# [INFORMATION PROVIDED]
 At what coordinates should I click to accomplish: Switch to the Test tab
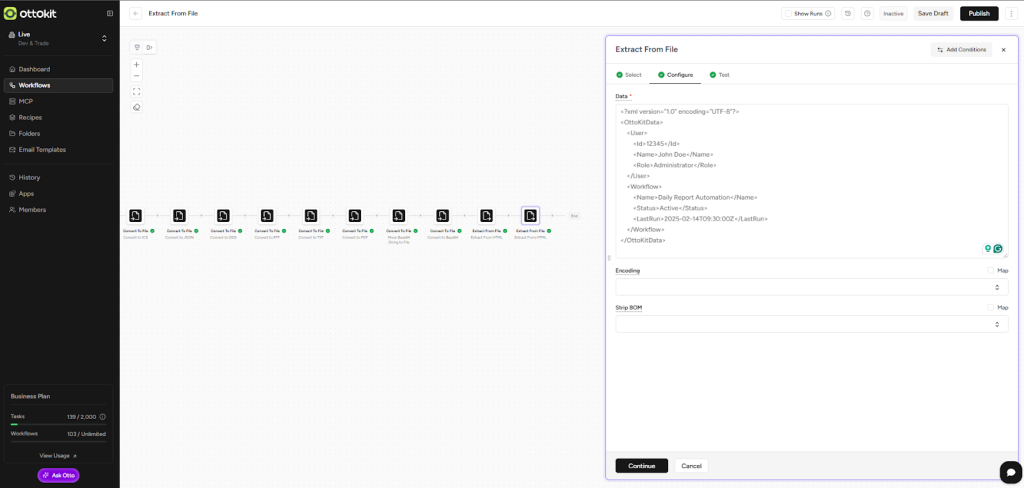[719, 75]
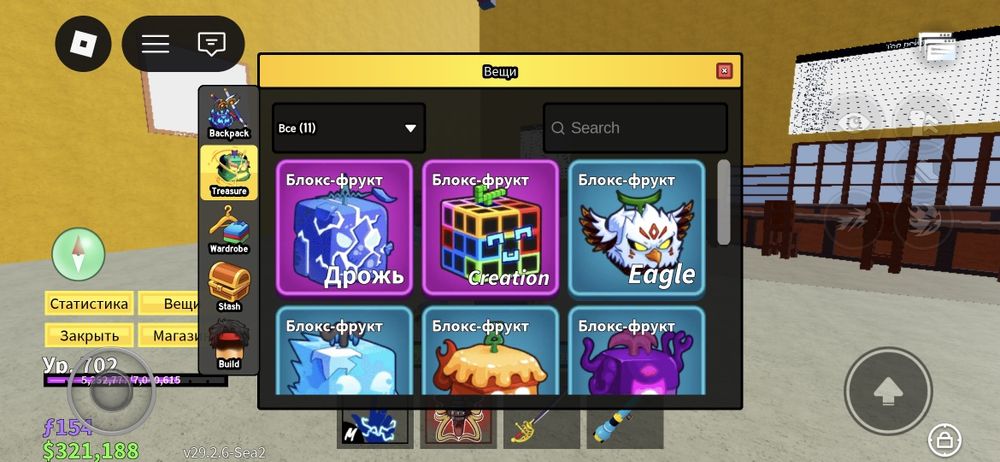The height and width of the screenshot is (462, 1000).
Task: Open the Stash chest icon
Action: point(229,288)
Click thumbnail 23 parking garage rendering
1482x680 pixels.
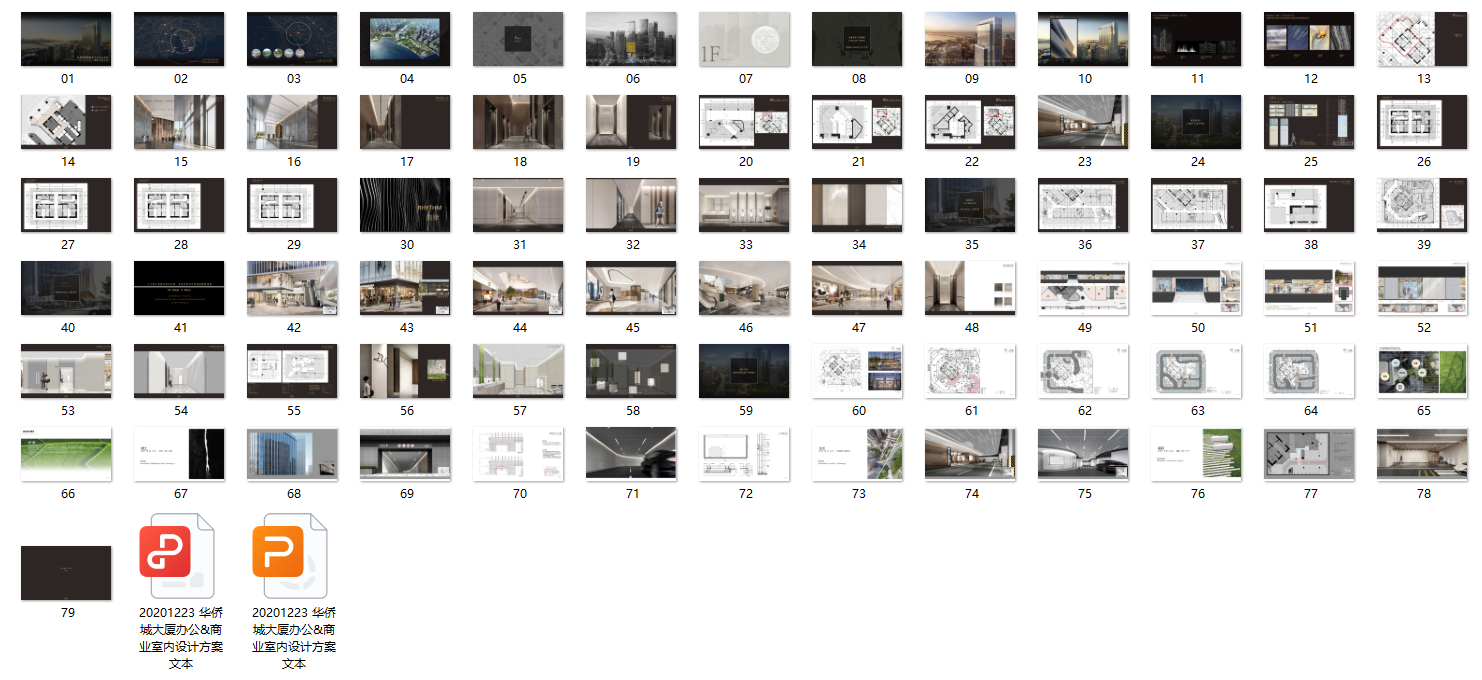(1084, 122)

# [WORK REQUEST]
Emit the lines of the data above from the one containing "Click thumbnail 23 parking garage rendering" through its final line, both endpoints included. Pictures do not belong in the output.

# [FINAL ANSWER]
Click thumbnail 23 parking garage rendering
1482x680 pixels.
(1084, 122)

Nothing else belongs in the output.